■ **The data**
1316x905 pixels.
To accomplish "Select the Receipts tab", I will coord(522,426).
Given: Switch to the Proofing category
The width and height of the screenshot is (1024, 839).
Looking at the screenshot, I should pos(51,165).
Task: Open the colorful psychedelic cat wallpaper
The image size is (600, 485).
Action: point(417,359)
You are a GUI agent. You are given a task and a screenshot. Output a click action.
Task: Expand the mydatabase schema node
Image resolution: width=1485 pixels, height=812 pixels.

--

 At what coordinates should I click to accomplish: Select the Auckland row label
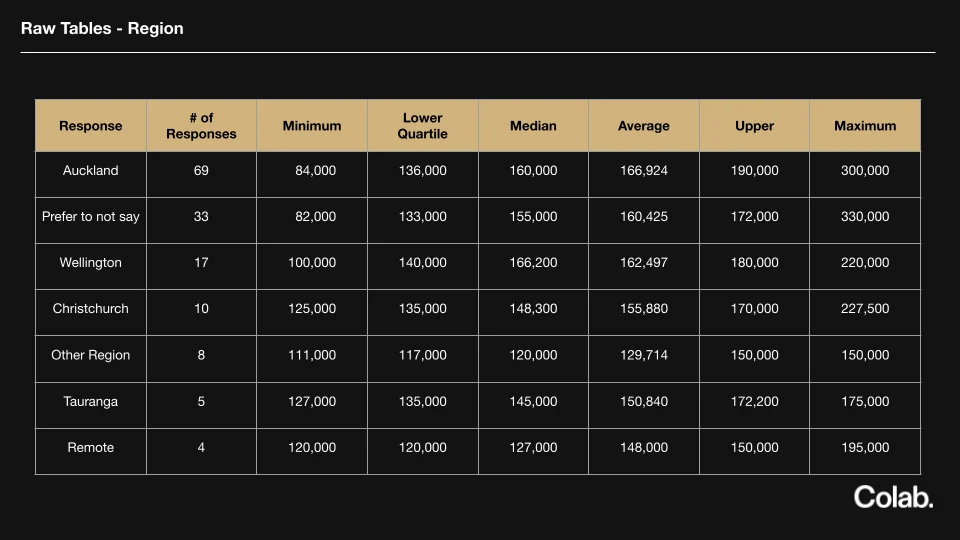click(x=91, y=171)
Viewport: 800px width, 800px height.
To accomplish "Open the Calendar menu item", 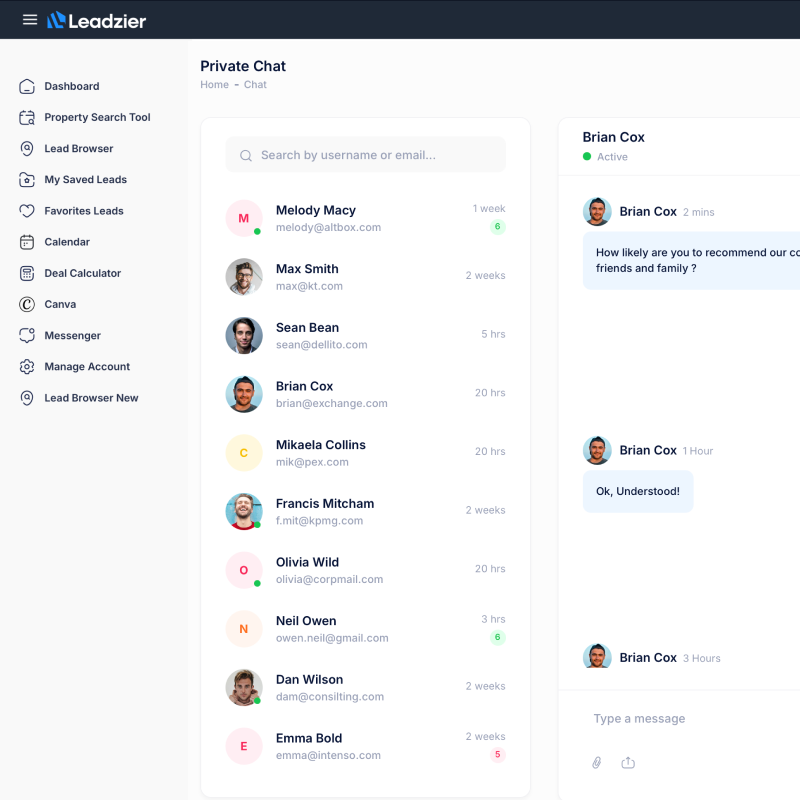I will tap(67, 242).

==

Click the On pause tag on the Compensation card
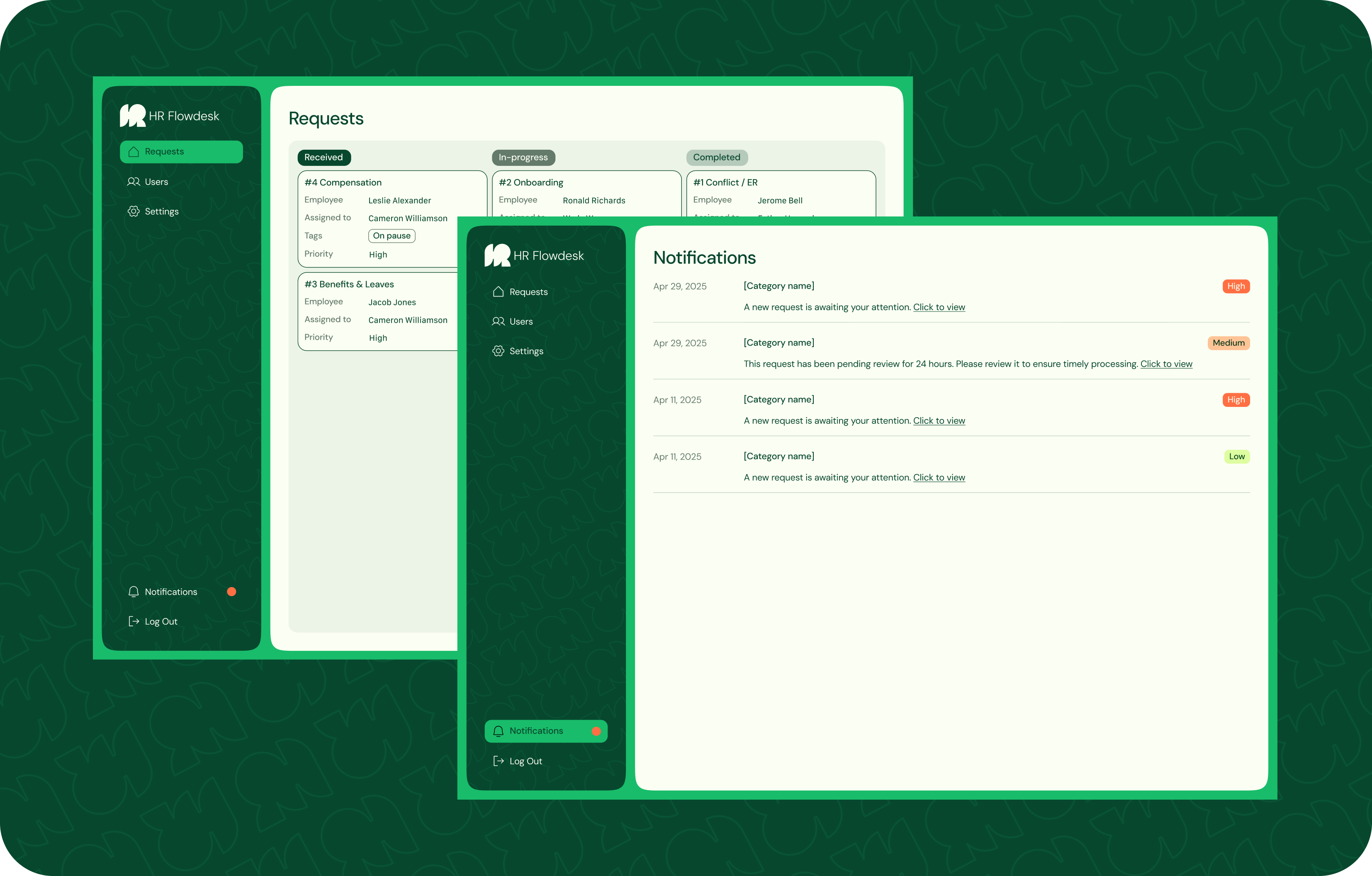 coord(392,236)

■ **To do**
Could you recast the lines above as a numbered list, starting at the line that contains "1316x905 pixels." and ending at the one that contains "Action: point(417,359)", with any blank lines dropped?

■ **Answer to this task**
1. 1316x905 pixels.
2. To accomplish "Select the Receipts tab", I will coord(522,426).
3. Given: Switch to the Proofing category
4. The width and height of the screenshot is (1024, 839).
5. Looking at the screenshot, I should pos(51,165).
6. Task: Open the colorful psychedelic cat wallpaper
7. The image size is (600, 485).
8. Action: point(417,359)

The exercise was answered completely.